All figures in this essay express
schematically some of these connections.
Jerzy S. Wasilewski Travelling
Ethnology (III) The Reindeer-People, the Taiga-People, just People...
The Caatans - a formerly isolated group of
reindeer-breeders in the north of Mongolia. Some 300 people at the
edge of extinction. Loosing the feeling of their ethnic identity (they
are originally a group of Tuvans, who have escaped from Soviet Tuva
in 1944), they call themselves simply “Taiga-People”, whereas
the Mongols label them “Reindeer-People”. Political and
economical changes of the 90-s made them available for research,
tourism - and vulnerable to the impacts of a strange modernisation,
being in fact a “retrogression to tradition”. After a total
collapse of planned economy, forced sedentarisation, mandatory
education and health protection system, they are left alone, facing
most serious problems of biological and cultural survival.

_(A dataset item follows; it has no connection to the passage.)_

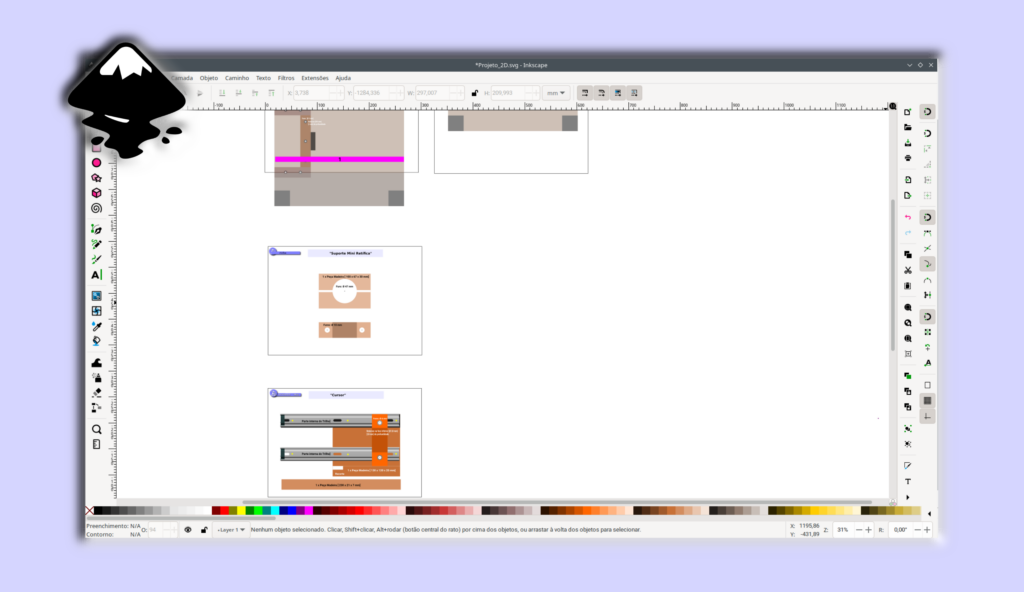
Task: Click the Print document icon
Action: [x=908, y=158]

Unsupported, they returned to the old nomadic lifestyle, based on
reindeer breeding and hunting, in tipilike tents. Old folkways are
reintroduced. After the removal of the political ban, a renaissance
of shamanism is noticeable. Four Caatan
/ Tuva shamans are active, their silhouettes are
presented and their seances described in the paper.
Filip Taranienko
Music as Speech
and Speech as Music: an Essay
for Comprehension of the Same Nature of Both Activities
In this essay the author tries to
explain the similarity between the activities called in our
everyday life “speech” and “music”. He suggests that the
border between them is fluid. He passes over all the opinions
dividing “language” and “speech”, considering all language
firstly as a spoken or imagined word. He analyses some moments from
the whole of human history which can tell us about people's
attitudes towards speech and music, such as inventions of musical
and linguistic writing systems, opinions of some philosophers, poets
and musicians, and finally liturgical usage of languages, being for
him a very important point. Liturgy is considered as a pattern
situation for all other human activities connected with
communication, speech and art, and in this way also as a base for
analysis of the nature of examined notions. The text is divided into
two parts: the first part examining the problem from the linguistic
point of view and the second from the musical one. The first part
concerns the intonation in everyday, poetic and liturgical language
and the Semitic invention of alphabet, changed and accepted by
Greeks. The second one contains some remarks about oral tradition in
liturgical music and the first attempts to write it down; it
presents some reflections of contemporary musicians executing early
music, in particular medieval and baroque, trying to perform it in
conformity with aesthetics of the times. The two parts are separated
by a short reflection on the nature of memory, an indispensable
condition of both music and speech.
The conclusion is a moral one. It avoids
repeating the introductory thesis. Of course, the problem needs some
more reflection to be better understood.
Piotr
Machul, The
Gardzienice Manuscripts
In this text, referring to the
“Gardzienice” Centre for Theatrical Practice - the prime theme
of the previous issue of “Konteksty” - the author tries to
analyze, upon the basis of select examples, the “Gardzienice manuscripts”, i.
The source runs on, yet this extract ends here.